When we catch up with Charli, she’s taking a meeting with the head of her record label, Tammy (Rosanna Arquette), who’s eager to extend the massive financial windfall that was “Brat.” Charli’s team have come up with an idea to field Amazon Music’s offer to stage a concert film, helmed by the hottest director in the biz, Johannes (Alexander Skarsgård). Charli thinks his films with other music artists are pretty lousy, though they all are incredibly popular, so she goes along with the scheme (which requires a weighty suspension of disbelief, because really how much bigger can she get if she’s already on the top of the world).

Not long after Charli meets Johannes. the pair begin to butt heads. Even Celeste (Hailey Gates), Charli’s right hand woman/ creative director, hates him as he sucks the air out of a room, contributing terrible suggestions like making the show family friendly. During these prickly times, Charli wrestles with her image, branding a new debit card and feeling creatively bankrupt. So she high tails it to Ibiza to recharge. But she finds no sanctuary there, running into Kylie Jenner (playing herself), whose innocuous, barely-there “swipes” ramp up Charli’s stress surrounding the impending show. Charli is then forced to find a solution in the tug-of-war between Celeste and Johannes, as her wildly inept staff led by Tim (Jamie Demetriou) jostle to prevent a rip tide of brewing scandal from wiping away their bosses’ career.
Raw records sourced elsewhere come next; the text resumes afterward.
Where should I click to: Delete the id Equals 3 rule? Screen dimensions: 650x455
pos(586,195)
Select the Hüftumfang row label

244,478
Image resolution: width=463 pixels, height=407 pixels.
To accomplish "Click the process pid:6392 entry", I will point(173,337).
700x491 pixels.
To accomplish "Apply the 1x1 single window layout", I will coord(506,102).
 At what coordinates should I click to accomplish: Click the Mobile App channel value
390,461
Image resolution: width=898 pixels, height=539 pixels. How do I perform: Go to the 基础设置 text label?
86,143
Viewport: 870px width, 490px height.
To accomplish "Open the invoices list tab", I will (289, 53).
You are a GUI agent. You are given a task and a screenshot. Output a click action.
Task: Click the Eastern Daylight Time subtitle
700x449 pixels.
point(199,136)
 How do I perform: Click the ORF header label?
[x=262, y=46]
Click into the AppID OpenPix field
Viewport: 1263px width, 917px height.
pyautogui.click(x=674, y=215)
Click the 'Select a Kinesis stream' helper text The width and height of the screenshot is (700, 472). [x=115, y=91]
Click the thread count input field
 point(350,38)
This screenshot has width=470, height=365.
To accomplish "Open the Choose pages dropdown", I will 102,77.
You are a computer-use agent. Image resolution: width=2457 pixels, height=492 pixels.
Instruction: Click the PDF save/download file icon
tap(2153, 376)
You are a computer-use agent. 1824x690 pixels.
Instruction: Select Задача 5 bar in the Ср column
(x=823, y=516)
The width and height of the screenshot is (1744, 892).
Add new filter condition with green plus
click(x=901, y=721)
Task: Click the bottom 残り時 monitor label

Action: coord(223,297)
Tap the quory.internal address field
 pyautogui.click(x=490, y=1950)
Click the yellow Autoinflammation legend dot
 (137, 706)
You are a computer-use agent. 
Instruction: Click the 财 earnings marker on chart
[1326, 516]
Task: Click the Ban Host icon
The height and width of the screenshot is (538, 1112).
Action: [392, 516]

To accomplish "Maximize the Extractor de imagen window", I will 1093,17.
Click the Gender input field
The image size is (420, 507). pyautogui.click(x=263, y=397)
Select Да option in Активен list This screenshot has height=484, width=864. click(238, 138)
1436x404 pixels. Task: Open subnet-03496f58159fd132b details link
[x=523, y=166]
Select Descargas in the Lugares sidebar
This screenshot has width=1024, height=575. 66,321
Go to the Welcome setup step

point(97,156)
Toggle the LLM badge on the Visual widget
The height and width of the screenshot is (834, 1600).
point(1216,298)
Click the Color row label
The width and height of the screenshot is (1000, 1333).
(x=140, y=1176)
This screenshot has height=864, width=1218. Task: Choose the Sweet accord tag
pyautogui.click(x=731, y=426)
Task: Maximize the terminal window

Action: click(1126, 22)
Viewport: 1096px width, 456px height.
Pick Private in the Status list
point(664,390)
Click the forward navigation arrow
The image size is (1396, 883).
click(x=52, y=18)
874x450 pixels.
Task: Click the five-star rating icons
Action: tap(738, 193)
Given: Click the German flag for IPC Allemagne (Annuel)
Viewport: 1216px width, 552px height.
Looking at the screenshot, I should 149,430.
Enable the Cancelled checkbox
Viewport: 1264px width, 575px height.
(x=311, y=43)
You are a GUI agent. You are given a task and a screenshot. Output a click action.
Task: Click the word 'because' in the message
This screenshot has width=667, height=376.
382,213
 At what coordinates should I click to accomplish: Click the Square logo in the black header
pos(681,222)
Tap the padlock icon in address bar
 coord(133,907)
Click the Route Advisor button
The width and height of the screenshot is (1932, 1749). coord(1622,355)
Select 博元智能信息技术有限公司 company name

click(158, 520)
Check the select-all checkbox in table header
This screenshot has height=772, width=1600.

Hijinks and hilarity do not ensue as easily as the party-starting, banging club classics on her record. The gags aren’t as funny, sharp, nor stinging as the creators think they are. With the exception of Kate Berlant, whose makeup artist character gets a humorous aside, the majority of the jokes feel forced, springing from heavily orchestrated scenarios. A handful of the actors – even Demetriou, who’s better skilled at improv style comedy than this performance would lead you to believe – awkwardly stutter and “umm” their way through their lines, making the spontaneity appear amateurish and stagey. Plus, the metaphor of the birds trapped in the rehearsal space without anyone tending to their basic needs and care isn’t lost on us.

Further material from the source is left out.